New Jersey chiropractors trying to spread the word about who they are and what they do

Published: 2009-07-04 00:07:11
Author: JEFF WEBER | MyCentralJersey.com | June 16, 2009

BRANCHBURG — In baseball, there is nothing like hearing the crack of the bat. Likewise, chiropractor patients love hearing the crack of the back.

But chiropractors do more than back cracking — and the Association of New Jersey Chiropractors, or ANJC, is trying to spread the word.

"One of our biggest challenges is not the small percentage of people who don't go to a chiropractor and won't, or those who do, it's the vast majority of people that have no idea who we are or who we're about," says Dr. Sigmund Miller, a chiropractor of 35 years who serves as executive director of the ANJC.

That's because people don't view chiropractic as a continual vessel for health and well-being. They only see it as something that's necessary when the back is out of wack.

"We're primarily focused on treating patients, hands-on, adjusting the spine and improving quality of life and making them feel better," Miller says.

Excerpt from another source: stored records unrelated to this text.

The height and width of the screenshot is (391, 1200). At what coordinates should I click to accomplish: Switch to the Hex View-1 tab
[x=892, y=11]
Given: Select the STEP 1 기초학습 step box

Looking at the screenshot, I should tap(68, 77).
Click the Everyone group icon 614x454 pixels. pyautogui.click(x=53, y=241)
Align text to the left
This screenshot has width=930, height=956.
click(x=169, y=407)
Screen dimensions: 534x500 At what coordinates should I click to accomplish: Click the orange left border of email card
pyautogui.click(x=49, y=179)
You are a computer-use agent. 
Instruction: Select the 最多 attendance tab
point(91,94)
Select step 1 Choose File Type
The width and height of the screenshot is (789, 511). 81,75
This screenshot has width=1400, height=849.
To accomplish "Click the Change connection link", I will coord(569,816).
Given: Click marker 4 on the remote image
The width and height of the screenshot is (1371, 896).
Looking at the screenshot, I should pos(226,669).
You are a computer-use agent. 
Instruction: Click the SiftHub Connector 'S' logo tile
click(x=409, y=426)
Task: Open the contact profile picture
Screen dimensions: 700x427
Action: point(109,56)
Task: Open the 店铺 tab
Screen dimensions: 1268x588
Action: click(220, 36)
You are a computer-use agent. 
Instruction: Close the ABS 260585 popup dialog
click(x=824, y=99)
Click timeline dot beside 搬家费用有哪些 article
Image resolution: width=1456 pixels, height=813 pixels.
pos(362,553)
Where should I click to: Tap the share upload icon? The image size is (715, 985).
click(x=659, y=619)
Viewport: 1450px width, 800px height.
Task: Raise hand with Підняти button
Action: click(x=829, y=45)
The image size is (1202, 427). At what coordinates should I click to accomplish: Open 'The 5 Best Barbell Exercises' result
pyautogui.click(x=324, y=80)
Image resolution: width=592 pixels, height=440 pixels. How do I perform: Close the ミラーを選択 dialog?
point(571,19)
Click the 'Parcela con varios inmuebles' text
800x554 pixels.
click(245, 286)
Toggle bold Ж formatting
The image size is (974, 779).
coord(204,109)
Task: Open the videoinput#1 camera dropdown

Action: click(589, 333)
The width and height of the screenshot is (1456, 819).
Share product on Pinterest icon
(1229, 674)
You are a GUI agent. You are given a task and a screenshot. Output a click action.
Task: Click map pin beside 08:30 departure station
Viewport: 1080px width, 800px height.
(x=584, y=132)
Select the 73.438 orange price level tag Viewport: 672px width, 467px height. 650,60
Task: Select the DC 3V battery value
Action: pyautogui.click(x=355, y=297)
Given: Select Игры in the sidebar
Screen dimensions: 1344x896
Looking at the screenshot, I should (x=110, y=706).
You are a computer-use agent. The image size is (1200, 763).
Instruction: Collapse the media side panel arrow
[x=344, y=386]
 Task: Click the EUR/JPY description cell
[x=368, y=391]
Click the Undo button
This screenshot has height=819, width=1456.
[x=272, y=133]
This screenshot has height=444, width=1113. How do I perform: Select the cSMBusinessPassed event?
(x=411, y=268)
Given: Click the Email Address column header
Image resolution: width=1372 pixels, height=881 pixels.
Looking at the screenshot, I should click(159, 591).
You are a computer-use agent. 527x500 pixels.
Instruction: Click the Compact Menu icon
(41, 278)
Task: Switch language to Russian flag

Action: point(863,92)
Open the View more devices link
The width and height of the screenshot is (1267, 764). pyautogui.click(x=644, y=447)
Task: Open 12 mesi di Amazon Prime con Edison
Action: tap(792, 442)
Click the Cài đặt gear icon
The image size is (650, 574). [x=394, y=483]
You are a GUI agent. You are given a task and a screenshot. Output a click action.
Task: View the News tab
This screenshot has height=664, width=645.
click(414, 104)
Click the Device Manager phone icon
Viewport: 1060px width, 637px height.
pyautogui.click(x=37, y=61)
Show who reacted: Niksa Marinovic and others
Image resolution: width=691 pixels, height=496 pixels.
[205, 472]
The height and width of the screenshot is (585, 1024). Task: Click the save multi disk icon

In most states, that's easy to do. But in New Jersey, where about 1 million residents are treated each year by chiropractors, the task is more difficult. That's because of the state's "scope of practice."

Narrow scope

A scope of practice is the procedures, actions and processes that licensed professionals are allowed to practice. In the Garden State, it is so limited that chiropractors can only stick to strict issues of the back. And even then, their access to patients and new technologies is hampered.

"One of the most progressive states in the country has one of the most arcane and out-of-date scopes of practice, and we're working to change that," says Dr. Steven Clarke, who has been a chiropractor for the past 26 years in Nutley and also serves as the ANJC's president.